- **WHAT YOU SHOULD DO**:
Reproduce the following entries verbatim, line for line.

****************

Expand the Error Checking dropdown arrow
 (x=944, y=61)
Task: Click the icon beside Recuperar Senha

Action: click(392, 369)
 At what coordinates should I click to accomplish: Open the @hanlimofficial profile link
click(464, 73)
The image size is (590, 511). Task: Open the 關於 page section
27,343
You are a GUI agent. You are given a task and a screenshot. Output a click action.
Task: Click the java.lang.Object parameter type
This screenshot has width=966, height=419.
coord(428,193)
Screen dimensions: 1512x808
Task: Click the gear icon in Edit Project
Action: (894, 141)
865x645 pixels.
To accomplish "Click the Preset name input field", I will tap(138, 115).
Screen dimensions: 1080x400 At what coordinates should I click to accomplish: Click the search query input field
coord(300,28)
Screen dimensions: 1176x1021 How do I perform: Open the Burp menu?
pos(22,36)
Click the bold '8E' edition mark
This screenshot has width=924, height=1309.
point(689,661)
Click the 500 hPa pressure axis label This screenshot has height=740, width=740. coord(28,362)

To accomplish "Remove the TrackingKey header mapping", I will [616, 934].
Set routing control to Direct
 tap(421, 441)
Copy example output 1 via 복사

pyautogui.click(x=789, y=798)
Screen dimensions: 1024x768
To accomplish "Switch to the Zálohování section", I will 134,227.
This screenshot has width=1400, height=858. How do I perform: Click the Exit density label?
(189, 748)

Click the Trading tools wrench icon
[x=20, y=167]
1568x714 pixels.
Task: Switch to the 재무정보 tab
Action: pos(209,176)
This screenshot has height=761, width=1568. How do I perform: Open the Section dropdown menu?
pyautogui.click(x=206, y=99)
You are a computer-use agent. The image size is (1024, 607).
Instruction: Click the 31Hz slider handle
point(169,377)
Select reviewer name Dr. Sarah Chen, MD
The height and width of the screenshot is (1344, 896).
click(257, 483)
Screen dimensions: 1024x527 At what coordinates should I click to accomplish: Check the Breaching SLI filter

****************

- **RESULT OF THIS EXERCISE**:
Expand the Error Checking dropdown arrow
 (x=944, y=61)
Task: Click the icon beside Recuperar Senha

Action: click(392, 369)
 At what coordinates should I click to accomplish: Open the @hanlimofficial profile link
click(464, 73)
The image size is (590, 511). Task: Open the 關於 page section
27,343
You are a GUI agent. You are given a task and a screenshot. Output a click action.
Task: Click the java.lang.Object parameter type
This screenshot has width=966, height=419.
coord(428,193)
Screen dimensions: 1512x808
Task: Click the gear icon in Edit Project
Action: (894, 141)
865x645 pixels.
To accomplish "Click the Preset name input field", I will tap(138, 115).
Screen dimensions: 1080x400 At what coordinates should I click to accomplish: Click the search query input field
coord(300,28)
Screen dimensions: 1176x1021 How do I perform: Open the Burp menu?
pos(22,36)
Click the bold '8E' edition mark
This screenshot has width=924, height=1309.
point(689,661)
Click the 500 hPa pressure axis label This screenshot has height=740, width=740. coord(28,362)

To accomplish "Remove the TrackingKey header mapping", I will [616, 934].
Set routing control to Direct
 tap(421, 441)
Copy example output 1 via 복사

pyautogui.click(x=789, y=798)
Screen dimensions: 1024x768
To accomplish "Switch to the Zálohování section", I will 134,227.
This screenshot has width=1400, height=858. How do I perform: Click the Exit density label?
(189, 748)

Click the Trading tools wrench icon
[x=20, y=167]
1568x714 pixels.
Task: Switch to the 재무정보 tab
Action: pos(209,176)
This screenshot has height=761, width=1568. How do I perform: Open the Section dropdown menu?
pyautogui.click(x=206, y=99)
You are a computer-use agent. The image size is (1024, 607).
Instruction: Click the 31Hz slider handle
point(169,377)
Select reviewer name Dr. Sarah Chen, MD
The height and width of the screenshot is (1344, 896).
click(257, 483)
Screen dimensions: 1024x527 At what coordinates should I click to accomplish: Check the Breaching SLI filter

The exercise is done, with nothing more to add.